● Page excerpt:
------

Cray started playing football at Star Lane, St Mary Cray, now a cemetery. After playing at numerous other grounds in St Mary Cray and Foots Cray, Cray played at Grassmeade from 1954 to 1973, after which they moved to Oxford Road, Sidcup. Unfortunately for the club, in 1998 the Kent League ruled that clubs must have floodlighting. As Cray were unable to have lights installed, they were forced to move out and share the Hayes Lane ground of Bromley, although their reserve and youth teams continued to play at the former ground until 2011, when it was taken over by Seven Acre Sports & Sidcup.

Cray Wanderers at Oxford Road in 1997.

In the summer of 2008, Cray announced plans to move to a new stadium near Orpington by 2014. Official plans published on the club's official website on 18 February 2009 confirmed that the new ground at Sandy Lane would be open by 2014, for the 2014–15 season, subject to planning consent. The stadium, which was proposed to be part of a new "Sports Village-like complex" was designed to be eco-friendly and to be built to an initial Conference standard.

The bid was rejected unanimously, by all councillors on Bromley Council's Development Control Committee on Thursday 20 September 2012. This was for a number of reasons, but mainly because the club was hoping to build a Football League sized stadium, using the profits from building nearly 200 houses and a large hotel on Green Belt land.

In the debate on the application, which was opposed by the Police and the GLA as well as other bodies, it was clear that Councillors were supportive of a proposal to relocate Cray Wanderers to a new home in St Paul's Cray, but not to the building of houses, a hotel and another swimming pool, given that LA Leisure already have a swimming pool opposite the site, in order to fund it.

------

● Exercise: Decide whether each statement agrees with the passage on Cray Wanderers' grounds, giving yes or no plus the exact words of the passage that settle it: (a) Cray played at Grassmeade from 1954 to 1973; (b) the club's reserve and youth teams left the Oxford Road ground in 1998 along with the first team; (c) the bid for the new stadium was turned down by a split vote of councillors. The listing that follows plays no part in this.

● Excerpted data:
------

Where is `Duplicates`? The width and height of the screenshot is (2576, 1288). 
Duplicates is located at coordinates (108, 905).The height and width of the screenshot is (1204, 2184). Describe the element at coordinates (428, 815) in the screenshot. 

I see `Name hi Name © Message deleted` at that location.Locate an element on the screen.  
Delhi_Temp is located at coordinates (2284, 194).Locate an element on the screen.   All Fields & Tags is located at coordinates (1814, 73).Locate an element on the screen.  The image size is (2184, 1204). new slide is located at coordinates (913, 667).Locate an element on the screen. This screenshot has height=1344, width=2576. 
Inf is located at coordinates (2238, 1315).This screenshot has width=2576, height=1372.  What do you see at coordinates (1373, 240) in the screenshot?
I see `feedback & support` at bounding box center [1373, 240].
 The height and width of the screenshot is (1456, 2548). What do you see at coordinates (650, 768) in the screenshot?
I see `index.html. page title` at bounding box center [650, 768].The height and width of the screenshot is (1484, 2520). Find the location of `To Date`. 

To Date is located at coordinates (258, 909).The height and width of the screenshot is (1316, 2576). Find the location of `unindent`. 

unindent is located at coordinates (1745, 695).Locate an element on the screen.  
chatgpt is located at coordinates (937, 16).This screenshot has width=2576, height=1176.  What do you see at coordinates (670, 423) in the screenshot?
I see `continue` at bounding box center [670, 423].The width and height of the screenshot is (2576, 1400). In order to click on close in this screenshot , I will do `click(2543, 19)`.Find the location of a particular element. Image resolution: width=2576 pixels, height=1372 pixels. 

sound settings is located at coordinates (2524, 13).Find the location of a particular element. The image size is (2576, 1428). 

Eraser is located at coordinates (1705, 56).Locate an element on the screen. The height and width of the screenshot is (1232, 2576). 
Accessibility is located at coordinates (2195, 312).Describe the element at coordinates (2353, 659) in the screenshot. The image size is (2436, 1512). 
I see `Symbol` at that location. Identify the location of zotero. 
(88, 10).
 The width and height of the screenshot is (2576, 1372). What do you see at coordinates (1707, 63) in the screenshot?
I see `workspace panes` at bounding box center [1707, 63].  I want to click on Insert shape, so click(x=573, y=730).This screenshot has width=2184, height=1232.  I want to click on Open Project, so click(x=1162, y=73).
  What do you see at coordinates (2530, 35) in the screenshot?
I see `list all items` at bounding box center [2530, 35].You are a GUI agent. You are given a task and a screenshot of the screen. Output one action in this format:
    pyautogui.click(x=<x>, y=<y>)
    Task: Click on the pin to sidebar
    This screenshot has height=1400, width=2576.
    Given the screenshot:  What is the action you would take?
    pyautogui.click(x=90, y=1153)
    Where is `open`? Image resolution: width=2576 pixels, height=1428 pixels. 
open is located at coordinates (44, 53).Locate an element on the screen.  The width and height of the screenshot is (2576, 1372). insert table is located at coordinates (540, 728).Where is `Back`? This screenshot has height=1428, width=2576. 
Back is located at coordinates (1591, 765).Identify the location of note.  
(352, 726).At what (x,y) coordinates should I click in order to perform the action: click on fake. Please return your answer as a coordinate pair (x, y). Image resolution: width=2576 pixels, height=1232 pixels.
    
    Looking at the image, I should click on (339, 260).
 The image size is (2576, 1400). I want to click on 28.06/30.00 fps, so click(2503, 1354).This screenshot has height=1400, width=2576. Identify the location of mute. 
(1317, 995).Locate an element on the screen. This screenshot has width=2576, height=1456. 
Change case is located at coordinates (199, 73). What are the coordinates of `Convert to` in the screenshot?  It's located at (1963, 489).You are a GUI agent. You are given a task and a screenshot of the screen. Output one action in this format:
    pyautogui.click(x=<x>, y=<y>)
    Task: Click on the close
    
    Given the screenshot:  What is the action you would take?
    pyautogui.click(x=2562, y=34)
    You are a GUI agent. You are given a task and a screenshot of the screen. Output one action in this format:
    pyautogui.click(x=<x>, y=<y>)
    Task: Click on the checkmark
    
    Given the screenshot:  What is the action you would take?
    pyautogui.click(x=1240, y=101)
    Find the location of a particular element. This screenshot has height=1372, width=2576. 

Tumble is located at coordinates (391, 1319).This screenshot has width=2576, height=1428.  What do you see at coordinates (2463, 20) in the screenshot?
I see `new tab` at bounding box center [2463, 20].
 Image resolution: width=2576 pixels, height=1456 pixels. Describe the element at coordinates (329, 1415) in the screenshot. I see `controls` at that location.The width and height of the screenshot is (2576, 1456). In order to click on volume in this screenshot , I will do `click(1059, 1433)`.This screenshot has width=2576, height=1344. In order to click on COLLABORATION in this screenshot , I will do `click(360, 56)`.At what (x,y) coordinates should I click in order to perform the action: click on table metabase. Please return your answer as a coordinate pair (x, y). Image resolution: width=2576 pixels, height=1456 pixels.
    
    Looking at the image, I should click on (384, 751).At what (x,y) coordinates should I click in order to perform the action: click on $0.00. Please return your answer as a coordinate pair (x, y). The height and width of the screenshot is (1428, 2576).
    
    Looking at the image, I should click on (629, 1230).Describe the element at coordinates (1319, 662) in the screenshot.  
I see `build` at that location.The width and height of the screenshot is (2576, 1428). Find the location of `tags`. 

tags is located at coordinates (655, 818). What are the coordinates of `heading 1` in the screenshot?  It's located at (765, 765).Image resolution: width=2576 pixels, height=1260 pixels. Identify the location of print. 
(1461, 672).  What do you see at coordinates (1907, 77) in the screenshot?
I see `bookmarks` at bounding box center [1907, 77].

------

● Answer for this exercise:
(a) Yes: "Cray played at Grassmeade from 1954 to 1973"
(b) No: "their reserve and youth teams continued to play at the former ground until 2011"
(c) No: "The bid was rejected unanimously, by all councillors on Bromley Council's Development Control Committee"